Fallback scene for load failures:
// Replace the built-in error scene with your own
builder.UseFallbackScene<MyErrorScene>();
public class MyErrorScene : Scene
{
private readonly ISceneLoadErrorInfo _error;
public MyErrorScene(ISceneLoadErrorInfo error) => _error = error;
protected override void OnEnter()
{
Logger.LogError(_error.Exception, "Failed to load {Scene}", _error.FailedSceneName);
}
}
If a scene load fails and no SceneLoadFailed event handler queues a recovery transition, the fallback scene is shown automatically.
Dependency Injection
// Register your services
builder.Services.AddSingleton<IPlayerService, PlayerService>();
builder.Services.AddSingleton<ISaveSystem, LocalSaveSystem>();
// Optional features
builder.ConfigureBrine2D(b => b.UseInputLayers()); // context-sensitive input routing
builder.Services.AddPhysics(); // Box2D rigid-body physics
builder.Services.AddPhysicsLayers(layers => { ... }); // named layer registry
builder.Services.AddPostProcessing();
builder.Services.AddTextureAtlasing();
builder.Services.AddTilemapServices();
builder.Services.AddUICanvas();
builder.Services.AddPerformanceMonitoring();
Testing with Headless Mode
[Fact]
public async Task Player_TakingDamage_Dies_At_Zero_HP()

## GIVEN TASK:
Copy the game engine setup excerpt above word for word, from start to finish.

## SUPPLIED INFORMATION:
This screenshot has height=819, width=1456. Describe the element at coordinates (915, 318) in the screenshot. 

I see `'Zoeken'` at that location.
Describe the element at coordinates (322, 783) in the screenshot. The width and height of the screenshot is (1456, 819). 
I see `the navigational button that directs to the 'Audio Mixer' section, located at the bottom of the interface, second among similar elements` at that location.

...

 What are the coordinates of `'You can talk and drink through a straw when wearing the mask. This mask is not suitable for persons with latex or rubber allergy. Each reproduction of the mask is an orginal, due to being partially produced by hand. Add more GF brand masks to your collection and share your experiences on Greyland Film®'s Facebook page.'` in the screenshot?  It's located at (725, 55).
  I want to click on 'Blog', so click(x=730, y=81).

## SOLUTION TO THIS EXERCISE:
Fallback scene for load failures:
// Replace the built-in error scene with your own
builder.UseFallbackScene<MyErrorScene>();
public class MyErrorScene : Scene
{
private readonly ISceneLoadErrorInfo _error;
public MyErrorScene(ISceneLoadErrorInfo error) => _error = error;
protected override void OnEnter()
{
Logger.LogError(_error.Exception, "Failed to load {Scene}", _error.FailedSceneName);
}
}
If a scene load fails and no SceneLoadFailed event handler queues a recovery transition, the fallback scene is shown automatically.
Dependency Injection
// Register your services
builder.Services.AddSingleton<IPlayerService, PlayerService>();
builder.Services.AddSingleton<ISaveSystem, LocalSaveSystem>();
// Optional features
builder.ConfigureBrine2D(b => b.UseInputLayers()); // context-sensitive input routing
builder.Services.AddPhysics(); // Box2D rigid-body physics
builder.Services.AddPhysicsLayers(layers => { ... }); // named layer registry
builder.Services.AddPostProcessing();
builder.Services.AddTextureAtlasing();
builder.Services.AddTilemapServices();
builder.Services.AddUICanvas();
builder.Services.AddPerformanceMonitoring();
Testing with Headless Mode
[Fact]
public async Task Player_TakingDamage_Dies_At_Zero_HP()